Irmtraud Morgner (born Chemnitz, 1933) was a railway engineer’s daughter. She studied German literature at Leipzig, graduating in 1956. After two years with the magazine neue deutsche literatur, she became a freelance author. 

It is difficult to describe to a potential Morgner reader what awaits them. Unpacking the title of her tour-de-force Leben und Abenteuer der Trobadora Beatriz nach Zeugnissen ihrer Spielfrau Laura: Roman in dreizehn Büchern und sieben Intermezzos [The Life and Adventures of Trobadora Beatrice as Chronicled by Her Minstrel Laura: A Novel in Thirteen Books and Seven Intermezzos] (1974) is hard enough. Explaining how a 12th-century female troubadour ends up in événements Paris in 1968 is equally challenging. 

A hackneyed summary of Morgner’s career might claim that Morgner started a socialist realist; that she fell out with the East German cultural régime; that she then suffered for her art; and that finally she produced work which cocked a snook at the censor. This is over-simplistic. Morgner’s attitude to her own country was always complex. Morgner asserted in 1966 that ‘ich bin hier geboren, hier ist mein Land, ich bin daran gefesselt in Haß-Liebe’ [‘I was born here, this is my country, I'm tied to it in a state of love and hate’. 

Irmtraud Morgner (right) at the Schriftstellerkongress in 1973
Irmtraud Morgner at the 1973 Schriftstellerkongress with l. to r. Kurt Helm, Jan Koprowski and Franz Fühmann (Photo: Katscherowski via Wikimedia Commons CC BY-SA 3.0)

Morgner’s earliest novel Das Signal steht auf Fahrt  [The Signal Says All Clear] (1959) was classic socialist realism, requisite positive conclusion attached. Nonetheless, Morgner was already interested in other themes. In Das Signal, Morgner’s 58-year-old engine driver Hans Hübner was not classic ‘positive hero’ material. Hübner is the first male Morgner character chided for relying on patriarchal notions of knowledge and heritage. But he learns to communicate and starts to seek a new understanding of the world, rather than hiding behind what he already knows.

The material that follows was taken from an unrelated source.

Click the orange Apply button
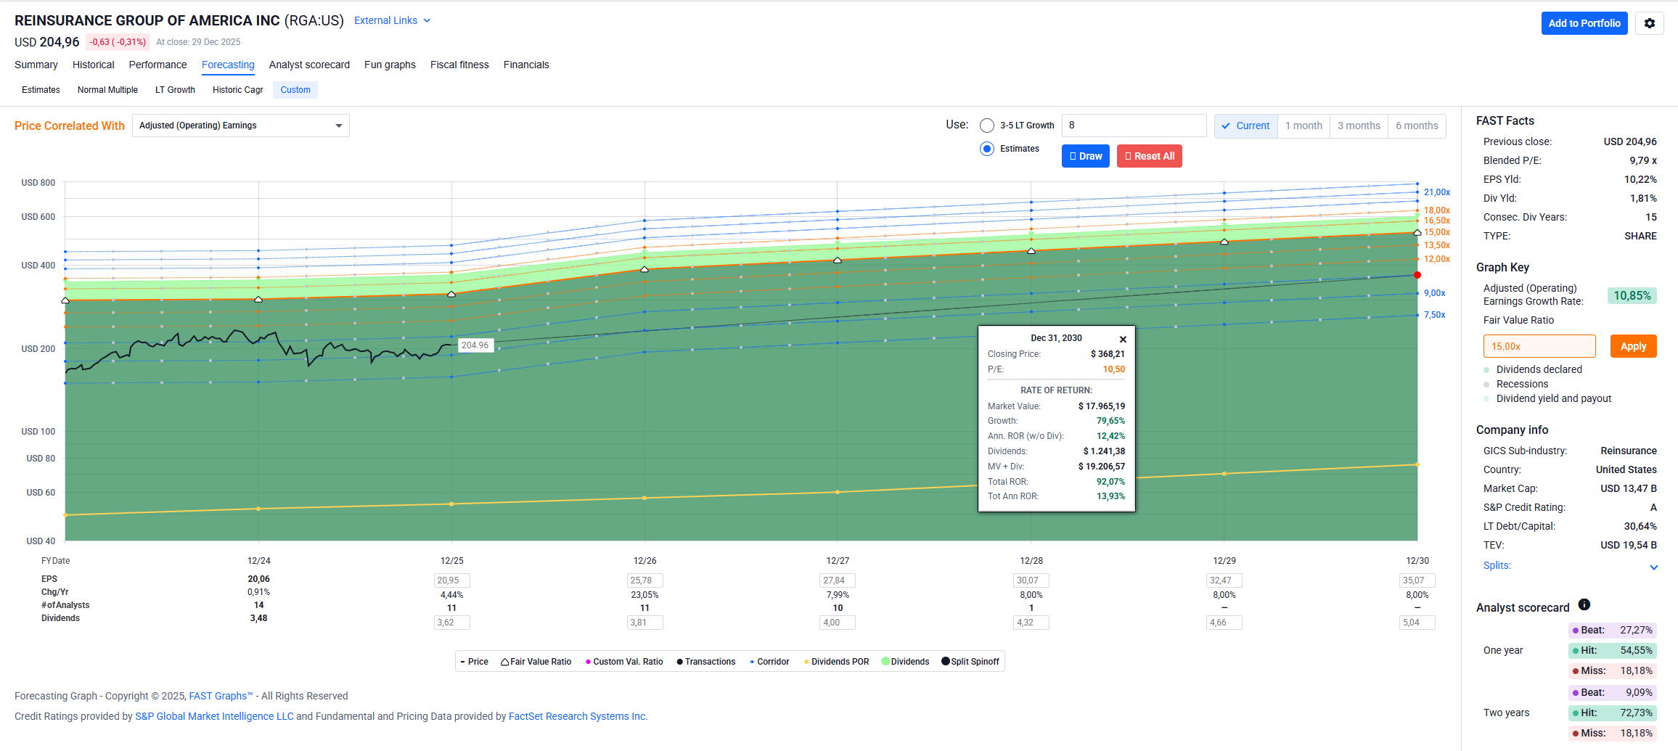Image resolution: width=1678 pixels, height=751 pixels. click(1633, 346)
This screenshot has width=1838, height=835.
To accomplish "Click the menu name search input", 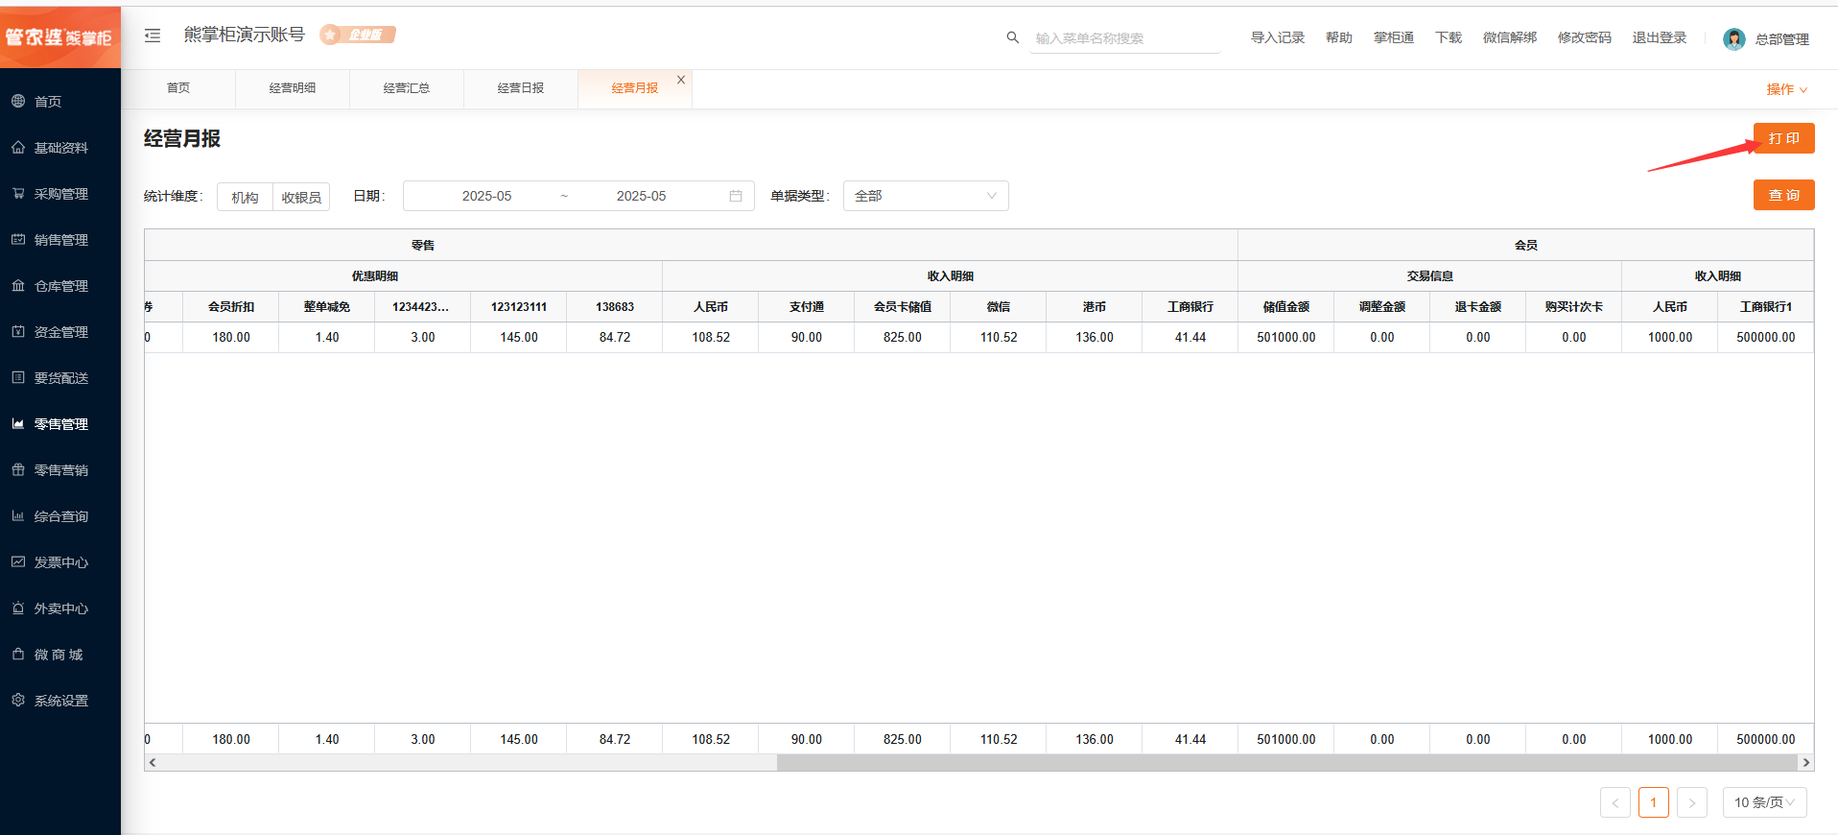I will pos(1122,38).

In Rumba auf einen Herbst [Rumba to an Autumn], published posthumously in 1992, old Pakulat is proud to be in control of family, property and, by association, his identity. However, he too realises that it is no longer worthwhile for the 1960s older generation to shore themselves up self-protectively. Morgner’s view of the construction and development of knowledge is more idiosyncratic than that. In Die wundersamen Reisen Gustavs des Weltfahrers: Lügenhafter Roman mit Kommentaren [The Wondrous Journeys of Gustav the Global Traveller: Mendacious Novel with Commentaries] (1972), Gustav’s Wertsammlung (collection of valuable objects) consists of household ephemera, tokens of what he has learnt. They have no monetary value. This attests to personal knowledge-building, not just adherence to knowledge and values imposed from outside.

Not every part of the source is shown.